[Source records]
══════════════════════════════

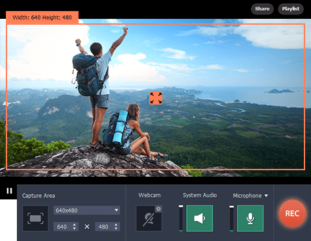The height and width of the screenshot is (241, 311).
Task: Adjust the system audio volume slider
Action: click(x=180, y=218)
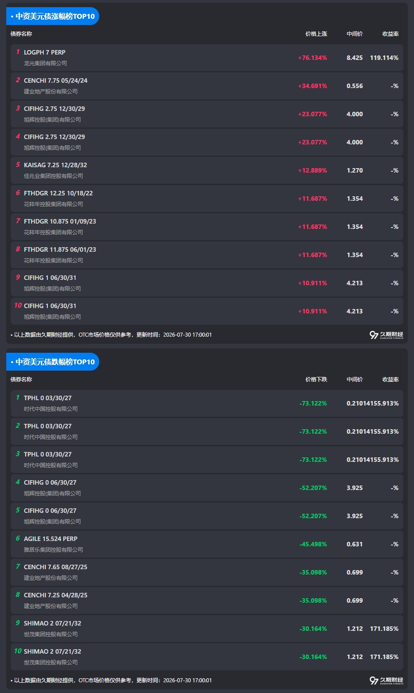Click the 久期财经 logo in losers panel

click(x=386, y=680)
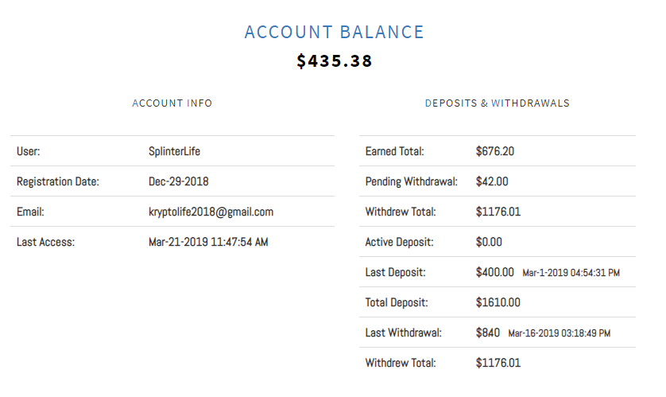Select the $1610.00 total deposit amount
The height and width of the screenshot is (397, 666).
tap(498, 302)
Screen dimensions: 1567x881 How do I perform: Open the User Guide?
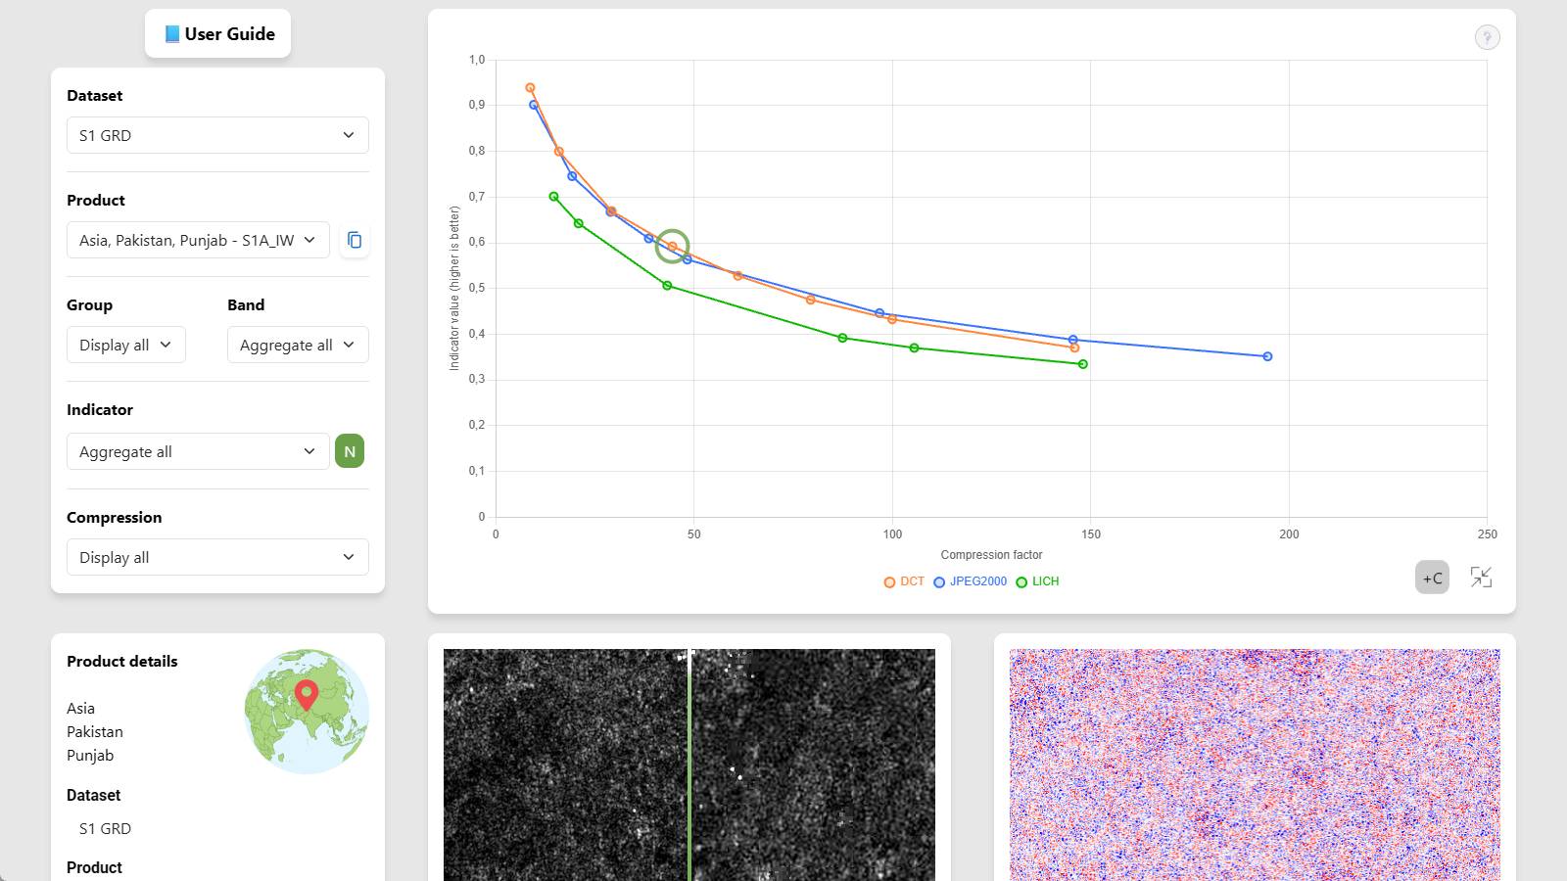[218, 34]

══════════════════════════════

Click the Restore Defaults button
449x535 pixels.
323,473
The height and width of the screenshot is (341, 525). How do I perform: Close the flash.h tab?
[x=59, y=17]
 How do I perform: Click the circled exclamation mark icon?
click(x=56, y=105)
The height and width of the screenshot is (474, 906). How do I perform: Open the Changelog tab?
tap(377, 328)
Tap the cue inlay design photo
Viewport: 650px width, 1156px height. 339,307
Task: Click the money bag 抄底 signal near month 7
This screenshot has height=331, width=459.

══════════════════════════════

Look above for the line holding "Task: Click the". Print it and every line after it, exactly, through the line holding "This screenshot has height=331, width=459.".

■ **EXPECTED OUTPUT**
Task: Click the money bag 抄底 signal near month 7
This screenshot has height=331, width=459.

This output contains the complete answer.